» Goal:
Reproduce the material verbatim, from the line with "Read more in the Press Release (133, 690)" to the line with "reconstruction vocab (74, 215)", including both of those lines.

» Records to use:
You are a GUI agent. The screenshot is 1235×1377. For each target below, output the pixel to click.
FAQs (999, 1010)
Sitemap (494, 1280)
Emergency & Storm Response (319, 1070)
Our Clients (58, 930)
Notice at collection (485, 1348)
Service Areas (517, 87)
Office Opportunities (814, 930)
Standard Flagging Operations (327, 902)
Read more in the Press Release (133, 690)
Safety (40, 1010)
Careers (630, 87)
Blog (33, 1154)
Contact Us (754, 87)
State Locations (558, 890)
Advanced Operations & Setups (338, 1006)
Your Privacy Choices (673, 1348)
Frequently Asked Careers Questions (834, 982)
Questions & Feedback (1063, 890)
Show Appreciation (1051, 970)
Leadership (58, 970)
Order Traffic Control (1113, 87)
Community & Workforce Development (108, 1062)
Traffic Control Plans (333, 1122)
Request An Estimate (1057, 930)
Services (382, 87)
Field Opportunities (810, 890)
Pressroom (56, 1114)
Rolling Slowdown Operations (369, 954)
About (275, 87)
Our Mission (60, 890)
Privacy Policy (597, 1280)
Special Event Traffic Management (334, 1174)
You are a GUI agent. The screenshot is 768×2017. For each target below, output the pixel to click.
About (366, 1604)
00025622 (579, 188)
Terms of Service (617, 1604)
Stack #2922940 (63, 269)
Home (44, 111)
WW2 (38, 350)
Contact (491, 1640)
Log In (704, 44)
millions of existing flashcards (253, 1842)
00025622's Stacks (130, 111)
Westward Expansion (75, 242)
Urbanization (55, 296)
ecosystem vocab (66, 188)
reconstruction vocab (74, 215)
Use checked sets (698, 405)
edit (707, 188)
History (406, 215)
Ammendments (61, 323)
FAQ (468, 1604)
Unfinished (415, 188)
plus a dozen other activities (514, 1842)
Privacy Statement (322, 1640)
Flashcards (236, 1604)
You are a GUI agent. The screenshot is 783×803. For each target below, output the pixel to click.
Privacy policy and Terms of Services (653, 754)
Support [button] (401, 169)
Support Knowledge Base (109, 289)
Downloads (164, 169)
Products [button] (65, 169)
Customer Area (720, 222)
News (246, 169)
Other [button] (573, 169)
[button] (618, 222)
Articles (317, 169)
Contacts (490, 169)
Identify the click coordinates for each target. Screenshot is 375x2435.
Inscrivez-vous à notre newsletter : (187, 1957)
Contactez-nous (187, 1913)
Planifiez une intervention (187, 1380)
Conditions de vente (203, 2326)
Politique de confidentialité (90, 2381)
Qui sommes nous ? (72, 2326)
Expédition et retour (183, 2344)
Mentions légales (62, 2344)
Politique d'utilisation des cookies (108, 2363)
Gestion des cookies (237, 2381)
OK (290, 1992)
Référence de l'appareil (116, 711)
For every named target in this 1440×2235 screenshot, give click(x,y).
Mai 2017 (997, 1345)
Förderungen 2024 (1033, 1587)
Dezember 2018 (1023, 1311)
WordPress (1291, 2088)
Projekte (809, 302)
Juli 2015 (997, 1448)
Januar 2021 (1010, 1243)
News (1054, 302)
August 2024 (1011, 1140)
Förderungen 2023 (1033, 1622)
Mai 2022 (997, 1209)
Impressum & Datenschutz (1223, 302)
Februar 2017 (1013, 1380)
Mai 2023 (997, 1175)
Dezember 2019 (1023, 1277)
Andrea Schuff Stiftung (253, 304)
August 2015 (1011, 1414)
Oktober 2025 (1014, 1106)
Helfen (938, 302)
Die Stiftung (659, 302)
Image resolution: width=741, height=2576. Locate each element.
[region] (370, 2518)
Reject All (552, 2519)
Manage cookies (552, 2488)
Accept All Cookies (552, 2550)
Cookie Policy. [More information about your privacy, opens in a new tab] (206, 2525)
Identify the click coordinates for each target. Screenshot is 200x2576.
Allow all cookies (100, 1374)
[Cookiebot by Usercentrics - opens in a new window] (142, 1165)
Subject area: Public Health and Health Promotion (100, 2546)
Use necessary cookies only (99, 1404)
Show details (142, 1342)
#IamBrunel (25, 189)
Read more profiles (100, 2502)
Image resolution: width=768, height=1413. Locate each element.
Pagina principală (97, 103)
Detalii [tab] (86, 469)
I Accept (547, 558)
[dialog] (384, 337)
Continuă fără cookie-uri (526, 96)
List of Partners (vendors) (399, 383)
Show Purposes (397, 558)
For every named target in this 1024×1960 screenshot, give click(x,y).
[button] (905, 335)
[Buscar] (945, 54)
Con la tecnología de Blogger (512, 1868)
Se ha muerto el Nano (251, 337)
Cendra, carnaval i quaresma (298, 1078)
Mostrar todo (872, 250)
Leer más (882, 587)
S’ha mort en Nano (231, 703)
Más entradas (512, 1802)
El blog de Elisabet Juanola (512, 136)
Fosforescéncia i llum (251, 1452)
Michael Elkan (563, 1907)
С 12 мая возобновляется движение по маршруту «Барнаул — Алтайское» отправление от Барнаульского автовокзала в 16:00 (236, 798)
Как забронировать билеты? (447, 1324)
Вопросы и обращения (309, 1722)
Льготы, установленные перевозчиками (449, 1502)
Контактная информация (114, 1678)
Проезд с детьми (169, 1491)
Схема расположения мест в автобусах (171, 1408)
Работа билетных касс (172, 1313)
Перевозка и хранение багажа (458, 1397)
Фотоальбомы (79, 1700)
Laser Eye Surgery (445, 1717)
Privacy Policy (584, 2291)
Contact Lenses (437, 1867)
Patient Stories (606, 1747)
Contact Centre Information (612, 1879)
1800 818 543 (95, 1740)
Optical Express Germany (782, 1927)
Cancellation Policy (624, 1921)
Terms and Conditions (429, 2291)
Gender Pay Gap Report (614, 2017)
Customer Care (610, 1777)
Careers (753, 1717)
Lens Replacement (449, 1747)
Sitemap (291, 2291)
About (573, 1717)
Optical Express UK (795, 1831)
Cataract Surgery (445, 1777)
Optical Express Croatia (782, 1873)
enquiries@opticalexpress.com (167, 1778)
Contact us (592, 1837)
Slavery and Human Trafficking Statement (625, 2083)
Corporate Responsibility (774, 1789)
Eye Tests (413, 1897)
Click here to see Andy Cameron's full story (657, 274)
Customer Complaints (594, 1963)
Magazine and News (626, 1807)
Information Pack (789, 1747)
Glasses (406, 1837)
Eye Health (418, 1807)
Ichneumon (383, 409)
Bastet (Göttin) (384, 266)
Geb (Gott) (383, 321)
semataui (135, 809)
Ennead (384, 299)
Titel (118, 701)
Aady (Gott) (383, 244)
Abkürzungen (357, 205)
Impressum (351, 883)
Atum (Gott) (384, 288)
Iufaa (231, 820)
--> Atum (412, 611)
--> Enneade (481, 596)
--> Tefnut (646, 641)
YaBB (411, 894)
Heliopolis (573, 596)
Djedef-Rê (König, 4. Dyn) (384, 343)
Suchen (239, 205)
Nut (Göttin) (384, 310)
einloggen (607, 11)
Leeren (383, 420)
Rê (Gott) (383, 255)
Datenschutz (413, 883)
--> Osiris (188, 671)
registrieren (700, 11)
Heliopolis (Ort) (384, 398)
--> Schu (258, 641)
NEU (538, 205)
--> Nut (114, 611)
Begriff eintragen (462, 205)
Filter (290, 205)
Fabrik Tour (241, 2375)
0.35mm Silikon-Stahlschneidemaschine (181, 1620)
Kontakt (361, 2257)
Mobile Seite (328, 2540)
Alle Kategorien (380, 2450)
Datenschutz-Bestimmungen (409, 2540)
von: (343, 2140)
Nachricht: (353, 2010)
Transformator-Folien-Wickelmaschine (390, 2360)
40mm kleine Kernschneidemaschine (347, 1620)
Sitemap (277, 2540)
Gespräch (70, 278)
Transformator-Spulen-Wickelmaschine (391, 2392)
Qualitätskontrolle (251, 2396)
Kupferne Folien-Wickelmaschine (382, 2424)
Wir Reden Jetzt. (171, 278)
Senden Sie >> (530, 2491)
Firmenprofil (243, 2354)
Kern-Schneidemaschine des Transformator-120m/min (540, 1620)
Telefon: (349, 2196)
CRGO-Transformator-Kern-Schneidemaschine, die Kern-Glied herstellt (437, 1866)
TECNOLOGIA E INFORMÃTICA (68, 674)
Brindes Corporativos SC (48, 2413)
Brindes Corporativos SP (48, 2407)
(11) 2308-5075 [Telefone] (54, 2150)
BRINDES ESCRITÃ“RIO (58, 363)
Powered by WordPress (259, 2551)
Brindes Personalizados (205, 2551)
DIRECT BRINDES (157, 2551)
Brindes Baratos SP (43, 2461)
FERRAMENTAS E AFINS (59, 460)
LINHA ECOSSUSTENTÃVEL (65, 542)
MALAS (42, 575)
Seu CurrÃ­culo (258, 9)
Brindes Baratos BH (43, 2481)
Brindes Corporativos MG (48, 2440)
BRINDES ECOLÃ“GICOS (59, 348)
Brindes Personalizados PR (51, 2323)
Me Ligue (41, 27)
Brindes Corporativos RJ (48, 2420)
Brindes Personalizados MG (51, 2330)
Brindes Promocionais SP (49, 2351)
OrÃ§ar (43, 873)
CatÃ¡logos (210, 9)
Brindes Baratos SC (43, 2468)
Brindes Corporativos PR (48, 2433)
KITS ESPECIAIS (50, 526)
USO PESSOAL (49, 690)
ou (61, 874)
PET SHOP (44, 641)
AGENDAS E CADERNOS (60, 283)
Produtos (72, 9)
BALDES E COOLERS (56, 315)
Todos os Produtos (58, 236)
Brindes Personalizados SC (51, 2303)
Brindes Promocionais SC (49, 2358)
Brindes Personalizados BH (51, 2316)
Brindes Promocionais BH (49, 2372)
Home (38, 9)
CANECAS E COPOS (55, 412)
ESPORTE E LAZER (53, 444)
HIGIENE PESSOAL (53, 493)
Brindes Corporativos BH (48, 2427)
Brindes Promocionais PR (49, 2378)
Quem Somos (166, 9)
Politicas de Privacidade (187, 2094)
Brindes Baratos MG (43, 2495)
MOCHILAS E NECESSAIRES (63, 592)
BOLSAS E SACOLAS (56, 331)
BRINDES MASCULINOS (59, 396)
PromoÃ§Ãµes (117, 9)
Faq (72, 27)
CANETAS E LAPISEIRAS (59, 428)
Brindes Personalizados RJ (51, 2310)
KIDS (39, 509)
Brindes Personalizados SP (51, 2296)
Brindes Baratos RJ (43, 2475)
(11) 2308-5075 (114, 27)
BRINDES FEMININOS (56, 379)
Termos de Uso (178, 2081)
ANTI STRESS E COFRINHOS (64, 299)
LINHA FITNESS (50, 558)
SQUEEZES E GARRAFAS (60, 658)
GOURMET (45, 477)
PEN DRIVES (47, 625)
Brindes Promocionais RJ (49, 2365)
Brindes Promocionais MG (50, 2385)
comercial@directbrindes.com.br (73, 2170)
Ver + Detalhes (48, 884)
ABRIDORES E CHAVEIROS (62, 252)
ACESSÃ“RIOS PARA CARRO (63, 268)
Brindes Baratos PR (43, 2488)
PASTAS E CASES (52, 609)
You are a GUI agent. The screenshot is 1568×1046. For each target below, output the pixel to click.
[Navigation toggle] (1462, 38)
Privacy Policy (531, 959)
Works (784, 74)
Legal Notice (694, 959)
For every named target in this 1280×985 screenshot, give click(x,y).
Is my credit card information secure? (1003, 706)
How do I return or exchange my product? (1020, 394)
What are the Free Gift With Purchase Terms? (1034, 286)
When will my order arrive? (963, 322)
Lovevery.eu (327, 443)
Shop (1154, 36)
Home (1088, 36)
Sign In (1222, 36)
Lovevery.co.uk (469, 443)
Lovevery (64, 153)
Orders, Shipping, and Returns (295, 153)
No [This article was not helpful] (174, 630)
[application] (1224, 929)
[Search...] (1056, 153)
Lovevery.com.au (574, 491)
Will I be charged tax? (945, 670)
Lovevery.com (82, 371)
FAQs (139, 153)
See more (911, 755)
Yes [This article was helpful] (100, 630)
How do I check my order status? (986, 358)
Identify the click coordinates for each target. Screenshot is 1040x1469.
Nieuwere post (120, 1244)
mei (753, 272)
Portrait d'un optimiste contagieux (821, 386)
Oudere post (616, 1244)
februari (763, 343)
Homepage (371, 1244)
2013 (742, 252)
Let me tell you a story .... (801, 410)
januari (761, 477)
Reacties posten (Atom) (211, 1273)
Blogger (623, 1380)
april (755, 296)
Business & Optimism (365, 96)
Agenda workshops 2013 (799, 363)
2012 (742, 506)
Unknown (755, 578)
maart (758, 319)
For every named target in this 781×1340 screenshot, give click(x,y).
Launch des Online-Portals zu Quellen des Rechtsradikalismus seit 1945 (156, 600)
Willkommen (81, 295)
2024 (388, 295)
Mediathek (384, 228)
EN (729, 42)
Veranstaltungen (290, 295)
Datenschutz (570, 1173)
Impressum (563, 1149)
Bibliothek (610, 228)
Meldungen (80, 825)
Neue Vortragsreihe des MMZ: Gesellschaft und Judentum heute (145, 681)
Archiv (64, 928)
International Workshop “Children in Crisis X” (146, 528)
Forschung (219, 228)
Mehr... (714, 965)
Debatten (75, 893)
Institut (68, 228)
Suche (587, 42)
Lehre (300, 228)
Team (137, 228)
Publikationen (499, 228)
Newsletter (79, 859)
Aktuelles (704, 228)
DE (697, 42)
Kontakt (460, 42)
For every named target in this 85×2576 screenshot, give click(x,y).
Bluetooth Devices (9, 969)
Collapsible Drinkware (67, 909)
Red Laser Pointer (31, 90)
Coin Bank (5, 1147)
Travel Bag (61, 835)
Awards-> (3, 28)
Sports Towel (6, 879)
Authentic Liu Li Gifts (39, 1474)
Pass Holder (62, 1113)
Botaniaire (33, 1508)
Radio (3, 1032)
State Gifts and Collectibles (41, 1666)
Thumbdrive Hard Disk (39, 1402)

» Result:
Read more in the Press Release (133, 690)
Safety (40, 1010)
Careers (630, 87)
Blog (33, 1154)
Contact Us (754, 87)
State Locations (558, 890)
Advanced Operations & Setups (338, 1006)
Your Privacy Choices (673, 1348)
Frequently Asked Careers Questions (834, 982)
Questions & Feedback (1063, 890)
Show Appreciation (1051, 970)
Leadership (58, 970)
Order Traffic Control (1113, 87)
Community & Workforce Development (108, 1062)
Traffic Control Plans (333, 1122)
Request An Estimate (1057, 930)
Services (382, 87)
Field Opportunities (810, 890)
Pressroom (56, 1114)
Rolling Slowdown Operations (369, 954)
About (275, 87)
Our Mission (60, 890)
Privacy Policy (597, 1280)
Special Event Traffic Management (334, 1174)
You are a GUI agent. The screenshot is 768×2017. For each target below, output the pixel to click.
About (366, 1604)
00025622 (579, 188)
Terms of Service (617, 1604)
Stack #2922940 (63, 269)
Home (44, 111)
WW2 (38, 350)
Contact (491, 1640)
Log In (704, 44)
millions of existing flashcards (253, 1842)
00025622's Stacks (130, 111)
Westward Expansion (75, 242)
Urbanization (55, 296)
ecosystem vocab (66, 188)
reconstruction vocab (74, 215)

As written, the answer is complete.